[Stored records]
========
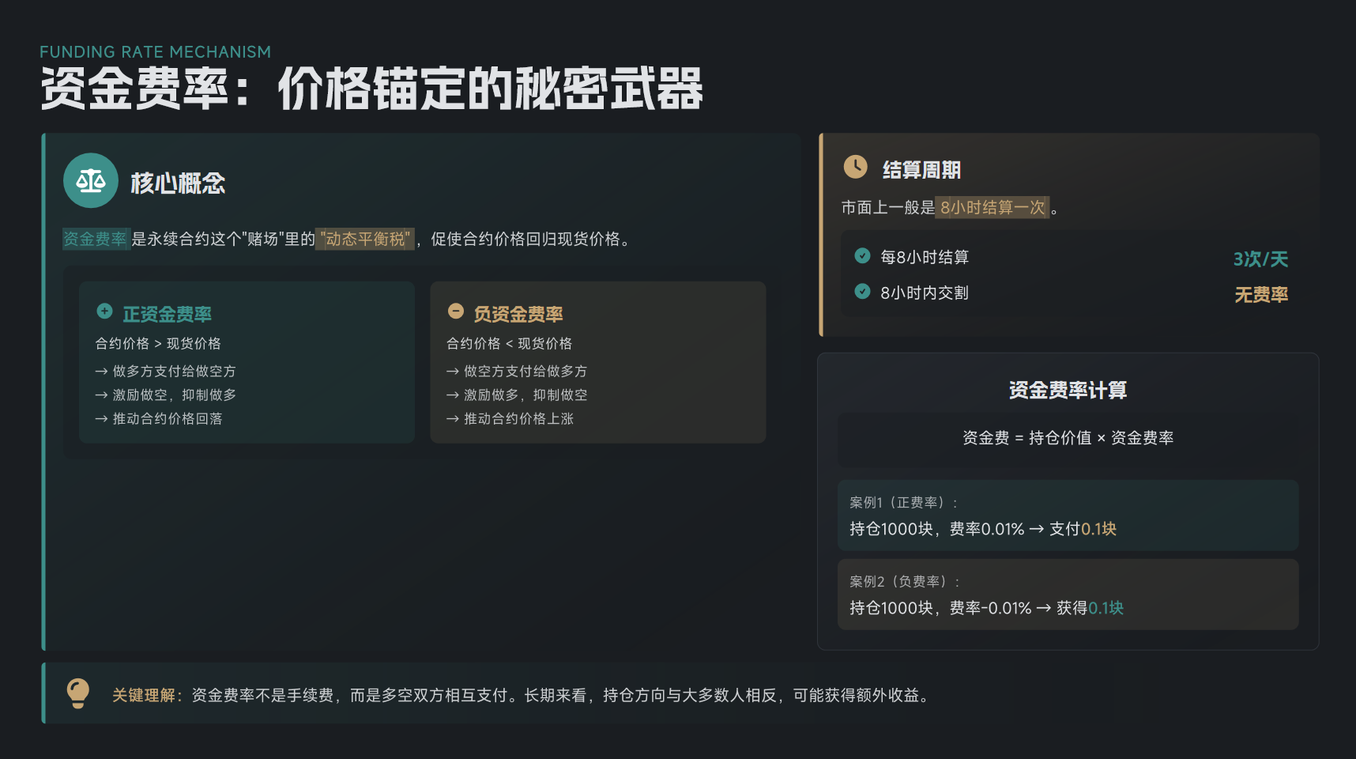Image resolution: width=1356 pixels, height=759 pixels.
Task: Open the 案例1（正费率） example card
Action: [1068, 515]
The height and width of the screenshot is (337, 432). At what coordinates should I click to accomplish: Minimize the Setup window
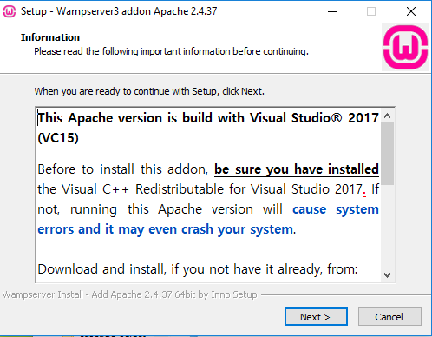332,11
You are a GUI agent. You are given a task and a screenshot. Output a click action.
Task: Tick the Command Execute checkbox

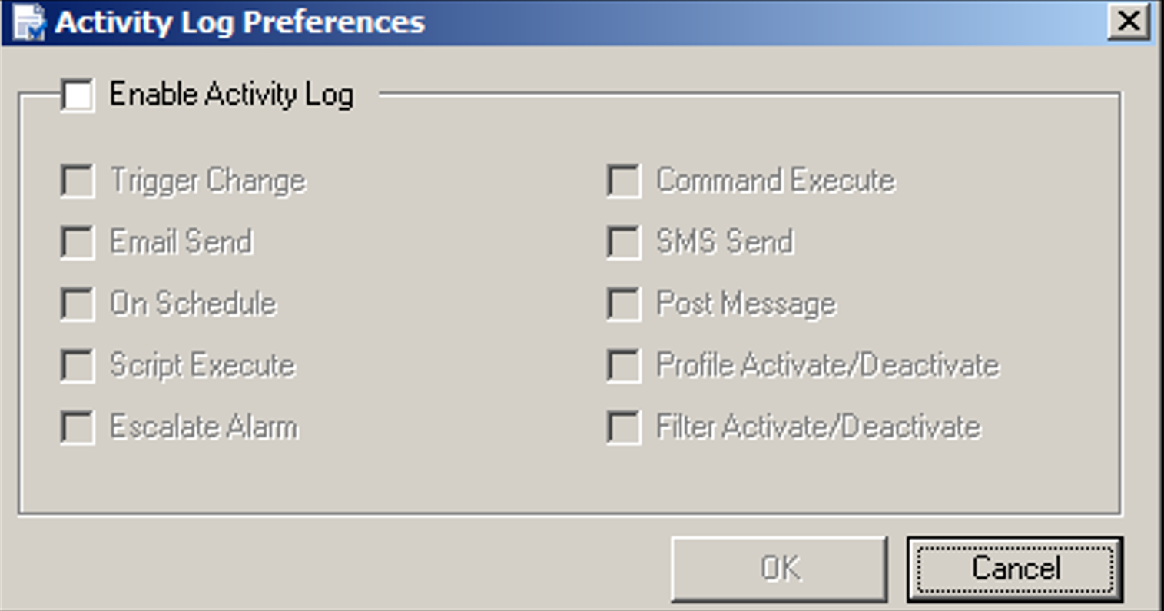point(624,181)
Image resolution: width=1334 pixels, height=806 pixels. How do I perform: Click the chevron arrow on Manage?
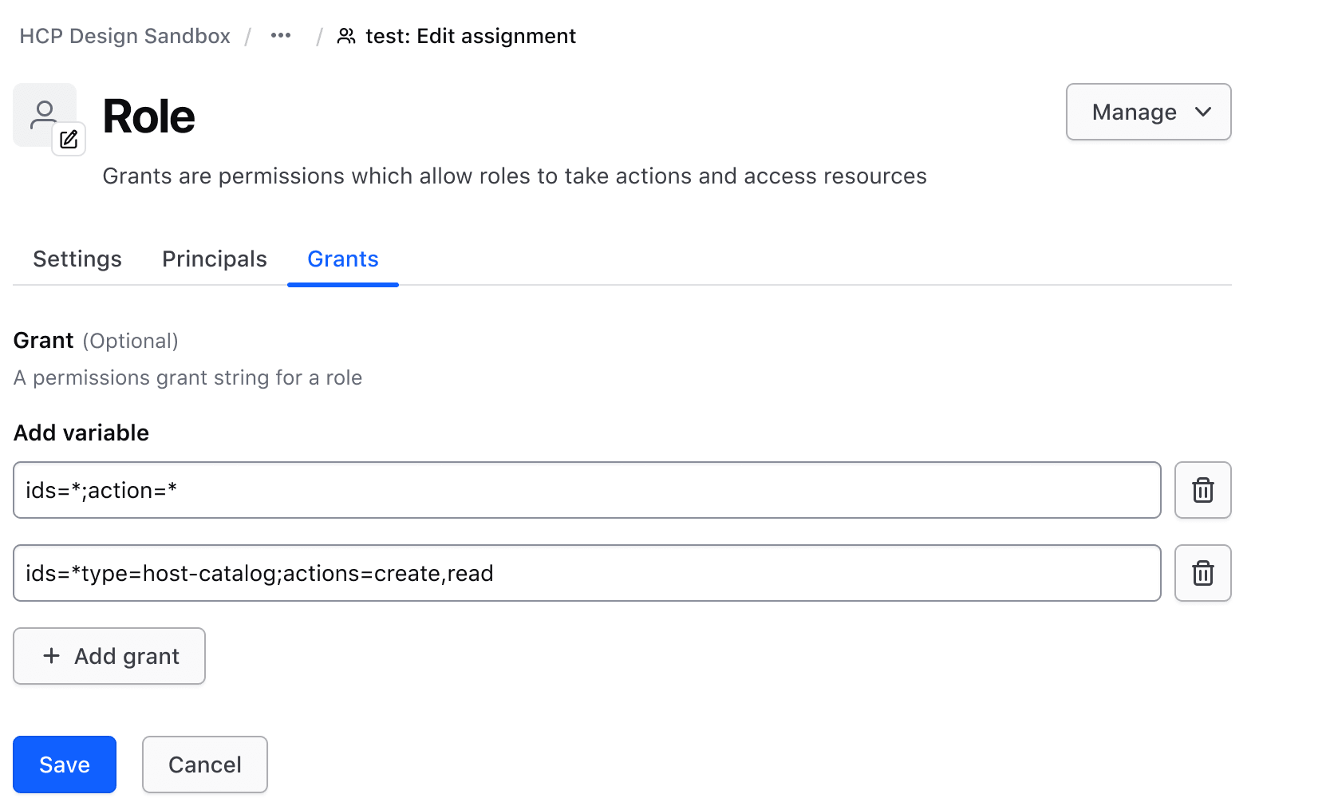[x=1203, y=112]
========
Your instructions = Repeat exactly and only the lines from the one holding "The height and" through the final line of the entries; no pictures.

Task result =
The height and width of the screenshot is (337, 432). At what coordinates should I click to accomplish: Minimize the Setup window
332,11
You are a GUI agent. You are given a task and a screenshot. Output a click action.
Task: Tick the Command Execute checkbox

point(624,181)
Image resolution: width=1334 pixels, height=806 pixels. How do I perform: Click the chevron arrow on Manage?
[x=1203, y=112]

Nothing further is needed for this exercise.